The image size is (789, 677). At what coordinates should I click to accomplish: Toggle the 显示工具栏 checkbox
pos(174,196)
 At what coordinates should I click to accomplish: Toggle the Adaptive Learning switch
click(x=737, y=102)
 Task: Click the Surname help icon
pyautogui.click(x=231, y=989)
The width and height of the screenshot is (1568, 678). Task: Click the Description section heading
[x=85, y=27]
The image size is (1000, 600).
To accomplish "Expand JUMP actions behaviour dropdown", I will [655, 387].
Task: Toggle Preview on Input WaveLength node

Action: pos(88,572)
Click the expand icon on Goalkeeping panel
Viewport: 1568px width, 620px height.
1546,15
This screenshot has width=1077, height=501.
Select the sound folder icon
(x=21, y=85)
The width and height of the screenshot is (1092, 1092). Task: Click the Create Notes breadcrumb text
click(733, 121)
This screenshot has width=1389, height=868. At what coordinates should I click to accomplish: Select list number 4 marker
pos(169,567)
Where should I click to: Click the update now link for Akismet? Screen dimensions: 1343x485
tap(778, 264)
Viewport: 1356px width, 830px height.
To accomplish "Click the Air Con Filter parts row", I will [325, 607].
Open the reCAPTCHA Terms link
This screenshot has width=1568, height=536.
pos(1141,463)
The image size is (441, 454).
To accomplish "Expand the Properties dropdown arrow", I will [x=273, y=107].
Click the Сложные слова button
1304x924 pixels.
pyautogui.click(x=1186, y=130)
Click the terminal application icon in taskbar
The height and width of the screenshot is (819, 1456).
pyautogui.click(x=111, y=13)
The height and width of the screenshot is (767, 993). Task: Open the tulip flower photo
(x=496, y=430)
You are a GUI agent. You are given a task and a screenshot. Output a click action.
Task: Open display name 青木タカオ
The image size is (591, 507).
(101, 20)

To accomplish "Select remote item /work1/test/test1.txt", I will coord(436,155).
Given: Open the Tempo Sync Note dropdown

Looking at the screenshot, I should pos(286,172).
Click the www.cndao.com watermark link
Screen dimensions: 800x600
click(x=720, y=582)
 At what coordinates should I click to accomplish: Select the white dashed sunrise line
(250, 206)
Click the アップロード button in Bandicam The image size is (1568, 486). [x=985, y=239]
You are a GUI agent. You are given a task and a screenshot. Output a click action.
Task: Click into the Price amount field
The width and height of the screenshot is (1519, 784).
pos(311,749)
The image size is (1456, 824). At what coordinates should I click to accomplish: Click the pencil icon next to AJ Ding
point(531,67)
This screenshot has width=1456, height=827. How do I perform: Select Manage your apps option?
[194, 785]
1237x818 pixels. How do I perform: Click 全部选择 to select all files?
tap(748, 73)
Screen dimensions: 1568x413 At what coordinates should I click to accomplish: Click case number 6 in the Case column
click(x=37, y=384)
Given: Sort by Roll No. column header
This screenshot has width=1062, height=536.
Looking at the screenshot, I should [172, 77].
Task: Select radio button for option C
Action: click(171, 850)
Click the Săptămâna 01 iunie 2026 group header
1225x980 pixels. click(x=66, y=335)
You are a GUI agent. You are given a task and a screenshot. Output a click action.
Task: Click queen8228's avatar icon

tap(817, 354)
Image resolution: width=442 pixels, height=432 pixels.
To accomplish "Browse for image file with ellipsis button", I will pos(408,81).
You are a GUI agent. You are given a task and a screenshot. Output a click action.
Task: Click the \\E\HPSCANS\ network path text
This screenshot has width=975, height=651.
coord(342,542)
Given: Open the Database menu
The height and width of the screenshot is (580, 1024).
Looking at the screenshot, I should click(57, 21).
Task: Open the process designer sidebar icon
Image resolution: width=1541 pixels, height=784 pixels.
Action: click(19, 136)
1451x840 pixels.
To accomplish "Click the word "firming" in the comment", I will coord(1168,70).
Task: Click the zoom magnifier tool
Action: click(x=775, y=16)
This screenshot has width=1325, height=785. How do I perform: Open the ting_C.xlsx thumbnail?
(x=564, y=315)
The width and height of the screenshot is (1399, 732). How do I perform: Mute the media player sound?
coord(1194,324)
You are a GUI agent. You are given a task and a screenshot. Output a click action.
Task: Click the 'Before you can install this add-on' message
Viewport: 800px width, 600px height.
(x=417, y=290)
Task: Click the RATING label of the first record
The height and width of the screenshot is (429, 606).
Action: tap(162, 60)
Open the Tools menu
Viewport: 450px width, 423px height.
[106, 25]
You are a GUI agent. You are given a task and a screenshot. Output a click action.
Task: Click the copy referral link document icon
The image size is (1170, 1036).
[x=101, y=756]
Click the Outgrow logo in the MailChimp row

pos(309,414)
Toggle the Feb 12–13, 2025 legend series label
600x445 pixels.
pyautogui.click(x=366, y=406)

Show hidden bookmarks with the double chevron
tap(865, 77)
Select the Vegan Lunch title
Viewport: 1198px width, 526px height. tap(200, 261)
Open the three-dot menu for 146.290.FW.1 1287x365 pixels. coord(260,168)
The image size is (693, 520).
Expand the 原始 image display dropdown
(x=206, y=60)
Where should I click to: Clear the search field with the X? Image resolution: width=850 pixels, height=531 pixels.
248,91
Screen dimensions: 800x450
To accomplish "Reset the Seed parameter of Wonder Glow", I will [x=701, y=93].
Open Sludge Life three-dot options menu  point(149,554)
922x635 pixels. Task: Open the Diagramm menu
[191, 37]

**To do**
Please count the lines above that contain the word "three", and reply with the number alone.

**Result**
2